Михаил Брагин. Не могу не задать вопрос о ваших планах на посту руководителя Российско-евразийской программы Фонда Карнеги. Чем вы намерены заняться в первую очередь?

 

Дж.Коллинз. В своем новом качестве я намерен прежде всего способствовать формированию понимания у американцев важности отношений с Россией и другими государствами СНГ. Я буду также по мере сил стараться оказывать содействие диалогу между российскими и американскими официальными лицами, способствовать тому, чтобы они могли донести свои аргументы и изложить свою точку зрения друг другу. Кроме того, я буду стремиться делать все возможное для того, чтобы сбалансировать отношение американцев к России и, надеюсь, отношение россиян к США. Думаю, что средствам массовой информации в обеих наших странах недостает сегодня прежде всего сбалансированного подхода к оценке друг друга.
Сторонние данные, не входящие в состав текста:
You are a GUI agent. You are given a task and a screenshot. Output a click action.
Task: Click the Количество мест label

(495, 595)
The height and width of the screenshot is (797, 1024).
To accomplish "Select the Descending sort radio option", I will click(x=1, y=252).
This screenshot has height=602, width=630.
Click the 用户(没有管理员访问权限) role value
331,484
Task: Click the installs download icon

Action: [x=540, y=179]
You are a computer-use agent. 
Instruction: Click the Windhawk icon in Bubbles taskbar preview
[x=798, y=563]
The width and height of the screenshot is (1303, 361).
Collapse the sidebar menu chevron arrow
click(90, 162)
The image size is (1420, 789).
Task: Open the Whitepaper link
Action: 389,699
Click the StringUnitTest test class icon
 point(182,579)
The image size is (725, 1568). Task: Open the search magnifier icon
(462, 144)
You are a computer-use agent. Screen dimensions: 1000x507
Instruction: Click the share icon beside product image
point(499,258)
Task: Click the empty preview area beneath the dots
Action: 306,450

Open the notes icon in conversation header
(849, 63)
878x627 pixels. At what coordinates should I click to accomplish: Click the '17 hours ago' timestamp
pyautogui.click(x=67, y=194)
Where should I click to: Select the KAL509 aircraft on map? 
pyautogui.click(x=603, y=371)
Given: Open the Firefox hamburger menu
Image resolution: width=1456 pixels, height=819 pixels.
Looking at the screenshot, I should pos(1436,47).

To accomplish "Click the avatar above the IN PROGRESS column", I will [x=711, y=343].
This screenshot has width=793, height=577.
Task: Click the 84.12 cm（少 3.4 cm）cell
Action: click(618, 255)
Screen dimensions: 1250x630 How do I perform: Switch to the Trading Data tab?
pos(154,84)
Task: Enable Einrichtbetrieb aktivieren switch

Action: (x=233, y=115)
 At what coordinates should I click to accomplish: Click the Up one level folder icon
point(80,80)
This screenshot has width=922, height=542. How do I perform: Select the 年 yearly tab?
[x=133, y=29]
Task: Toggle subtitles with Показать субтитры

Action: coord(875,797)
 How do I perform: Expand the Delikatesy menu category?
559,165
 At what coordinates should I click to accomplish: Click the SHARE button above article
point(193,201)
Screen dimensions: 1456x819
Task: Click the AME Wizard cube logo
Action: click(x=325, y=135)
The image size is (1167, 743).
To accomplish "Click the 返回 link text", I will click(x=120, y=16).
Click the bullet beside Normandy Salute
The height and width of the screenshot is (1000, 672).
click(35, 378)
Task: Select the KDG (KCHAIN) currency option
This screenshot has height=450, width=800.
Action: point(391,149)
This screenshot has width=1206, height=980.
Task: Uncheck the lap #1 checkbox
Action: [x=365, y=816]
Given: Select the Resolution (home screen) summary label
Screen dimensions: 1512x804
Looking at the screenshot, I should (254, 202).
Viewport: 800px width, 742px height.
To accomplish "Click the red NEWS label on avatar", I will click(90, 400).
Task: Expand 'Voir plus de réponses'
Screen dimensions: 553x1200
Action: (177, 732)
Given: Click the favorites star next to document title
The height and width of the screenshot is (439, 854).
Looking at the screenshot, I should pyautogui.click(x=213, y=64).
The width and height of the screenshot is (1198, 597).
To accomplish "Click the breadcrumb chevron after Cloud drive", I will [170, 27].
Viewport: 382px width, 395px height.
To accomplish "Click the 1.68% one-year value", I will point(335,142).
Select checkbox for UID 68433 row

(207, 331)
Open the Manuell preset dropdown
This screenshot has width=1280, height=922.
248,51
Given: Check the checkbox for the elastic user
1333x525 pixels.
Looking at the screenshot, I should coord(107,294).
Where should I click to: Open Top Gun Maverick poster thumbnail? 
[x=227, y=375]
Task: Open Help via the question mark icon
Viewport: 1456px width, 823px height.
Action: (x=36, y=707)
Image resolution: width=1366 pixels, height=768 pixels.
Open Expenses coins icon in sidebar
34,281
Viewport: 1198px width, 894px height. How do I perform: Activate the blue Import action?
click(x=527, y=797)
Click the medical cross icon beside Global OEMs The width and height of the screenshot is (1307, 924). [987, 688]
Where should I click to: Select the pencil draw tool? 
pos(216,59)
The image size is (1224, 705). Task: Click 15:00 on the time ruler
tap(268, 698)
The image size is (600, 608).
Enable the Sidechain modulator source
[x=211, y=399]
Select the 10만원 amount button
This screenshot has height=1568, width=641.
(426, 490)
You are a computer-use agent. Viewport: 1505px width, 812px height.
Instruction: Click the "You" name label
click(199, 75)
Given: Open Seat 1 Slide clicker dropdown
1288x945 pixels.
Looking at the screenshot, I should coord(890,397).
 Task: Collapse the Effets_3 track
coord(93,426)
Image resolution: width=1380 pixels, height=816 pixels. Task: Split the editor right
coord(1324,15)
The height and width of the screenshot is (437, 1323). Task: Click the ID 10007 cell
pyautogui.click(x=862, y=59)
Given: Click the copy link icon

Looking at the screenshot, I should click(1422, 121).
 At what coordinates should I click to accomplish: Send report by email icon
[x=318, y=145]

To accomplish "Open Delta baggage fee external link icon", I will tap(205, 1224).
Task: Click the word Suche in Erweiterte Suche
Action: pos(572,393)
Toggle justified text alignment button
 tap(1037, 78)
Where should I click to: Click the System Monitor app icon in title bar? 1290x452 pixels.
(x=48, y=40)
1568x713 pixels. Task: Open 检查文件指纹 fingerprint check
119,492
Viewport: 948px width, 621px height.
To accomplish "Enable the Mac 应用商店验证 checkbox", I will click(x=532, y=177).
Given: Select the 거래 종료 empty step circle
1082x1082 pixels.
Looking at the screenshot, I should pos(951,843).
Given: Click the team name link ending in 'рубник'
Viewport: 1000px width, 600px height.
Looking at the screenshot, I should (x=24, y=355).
Мне представляется неправильной ситуация, когда общественность наших стран "сидит на диете", получая лишь порции негативной информации друг о друге, а на первый план выносятся "сенсационные" истории и всякого рода глупости.

В Фонде Карнеги есть много авторитетных людей, способных квалифицированно донести до российской аудитории американскую точку зрения и постараться снять тем самым имеющиеся вопросы и недопонимание, и я рассчитываю, что мне также удастся организовать приезд в США квалифицированных российских экспертов, готовых ответить на вопросы американской аудитории.